The ruling came in “Massachusetts v. Environmental Protection Agency,” a multi-state challenge to EPA vehicle regulations. (Power-plant emissions are the subject of a separate suit against the agency, led by New York state.)

In 2003, the EPA said it would not regulate emissions of carbon dioxide and other greenhouse gases from new vehicles. In their lawsuit, Massachusetts, Rhode Island and 10 other states – joined by environmental groups and a number of cities – contested that decision, saying it conflicts with the federal Clean Air Act.

Rhode Island joined the suit because carbon dioxide “is the primary contributor to the greenhouse effect,” Attorney General Patrick C. Lynch said in a statement.

- Advertisement -

The EPA had given two reasons for refusing to regulate such emissions, he noted.
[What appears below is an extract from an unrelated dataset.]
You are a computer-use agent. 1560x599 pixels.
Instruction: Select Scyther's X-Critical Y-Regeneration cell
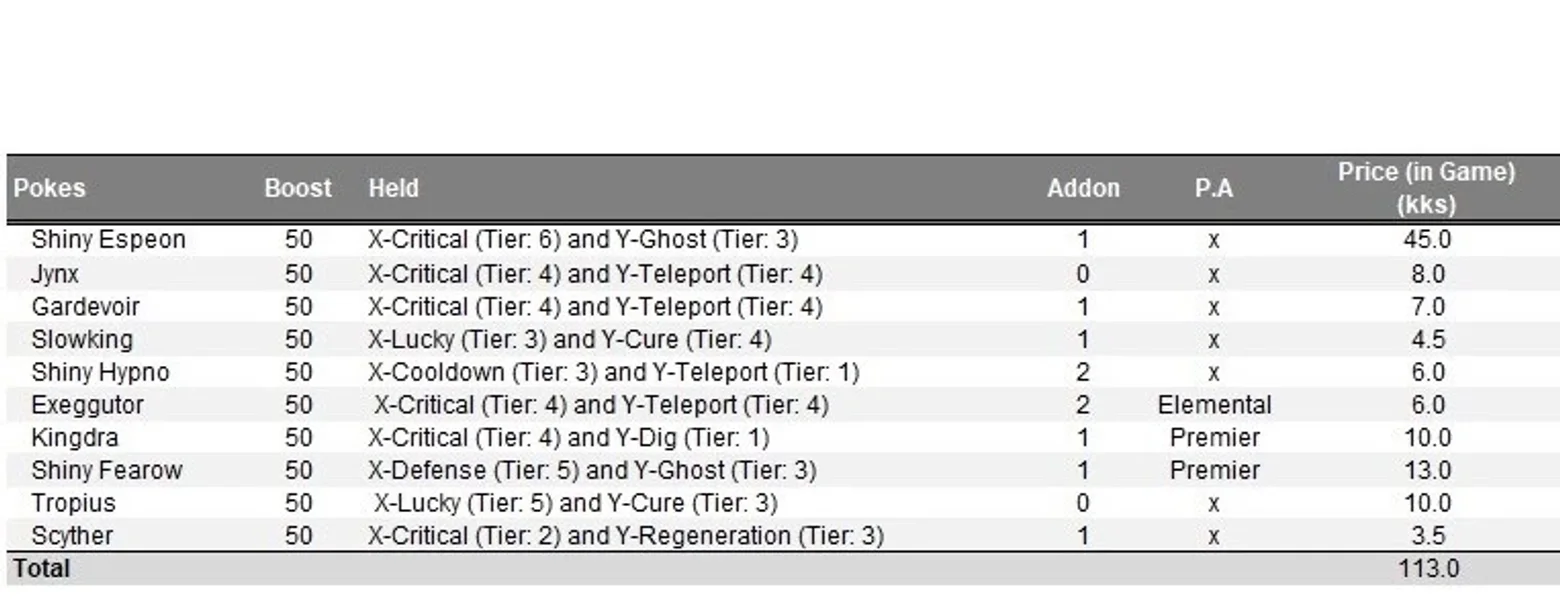click(626, 536)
First, that carbon dioxide is not a pollutant, and therefore did not come under the agency’s authority; and second, that even if it had the authority, it would not limit emissions of the gas because that would conflict with Bush administration policies.
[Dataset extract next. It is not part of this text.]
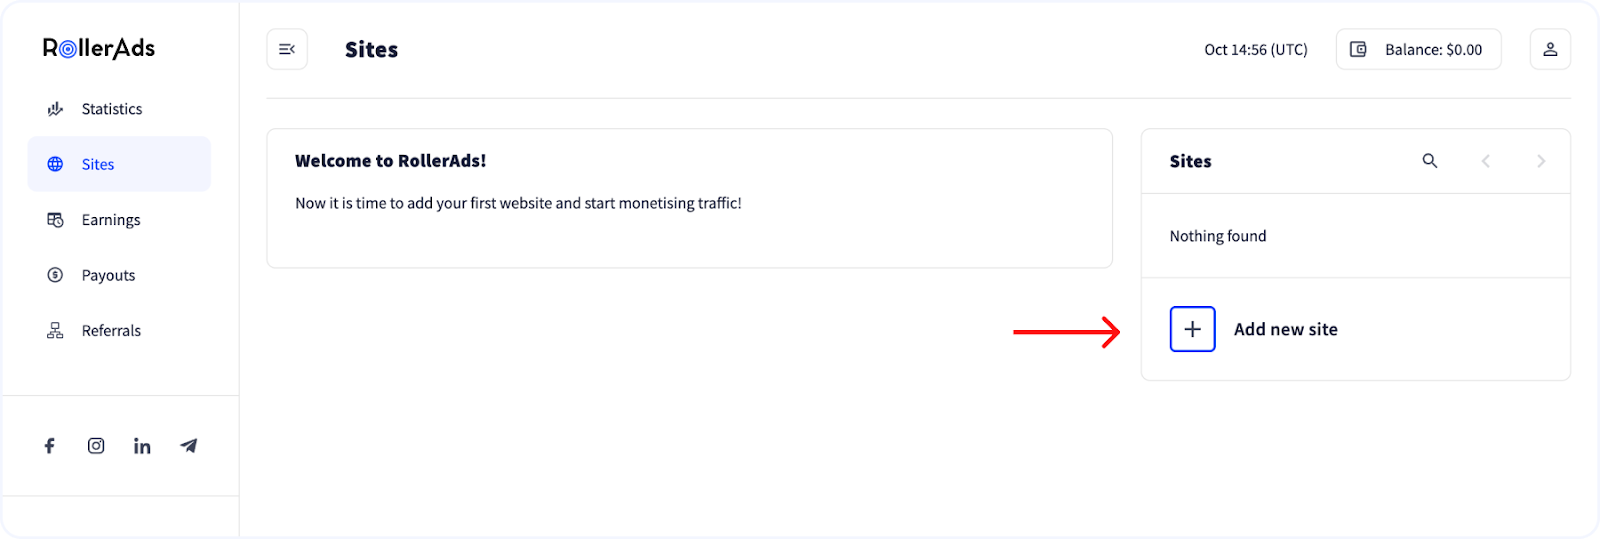Go to the Earnings section
1600x539 pixels.
110,220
The court’s decision “debunked the EPA’s flawed logic,” Lynch said. “They might be inconvenient truths for the Bush administration, but the Clean Air Act is the law of the land, carbon dioxide is a pollutant, and the Environmental Protection Agency can’t continue to flout the law,” he said.

On the question of whether the Clean Air Act authorizes the EPA to regulate greenhouse gas emissions, Supreme Court Justice John Paul Stevens wrote in the majority opinion: “We have little trouble concluding that it does. Greenhouse gases fit well within the Act’s capacious definition of ‘air pollutant’ and EPA has the statutory authority to regulate emission of such gases from new motor vehicles.” In 1998, the majority noted, the EPA affirmed that it had such authority.

On the question of whether the EPA might rely on administration policy in deciding whether to regulate carbon dioxide, the court wrote, it is evident that “these policy judgments … have nothing to do with whether greenhouse gas emissions contribute to climate change. Still less do they amount to a reasoned justification for declining to form a scientific judgment on whether such emissions endanger public health and welfare.”

The EPA also had argued that the states had no standing to challenge its decision, because they could show no particular harm resulting from climate change.

On that issue, the court wrote: “The harms associated with climate change are serious and well-recognized.” It added, “EPA’s steadfast refusal to regulate greenhouse gas emissions presents a risk of harm that is both ‘actual’ and imminent.’ There is moreover a substantial likelihood that the judicial relief requested will prompt EPA to take steps to reduce that risk.”

The ruling was lauded by Sierra Club executive director Carl Pope as “a total rejection of the Bush administration’s refusal … to meet the challenge posed by global warming.”

Lynch called it “a ringing victory for everybody who genuinely cares about the fate of our nation and our planet.”

The decision may not force the EPA to impose new regulations, Bloomberg News noted. But it will add to the mounting domestic and international pressure the Bush administration faces for continuing to resist such limits.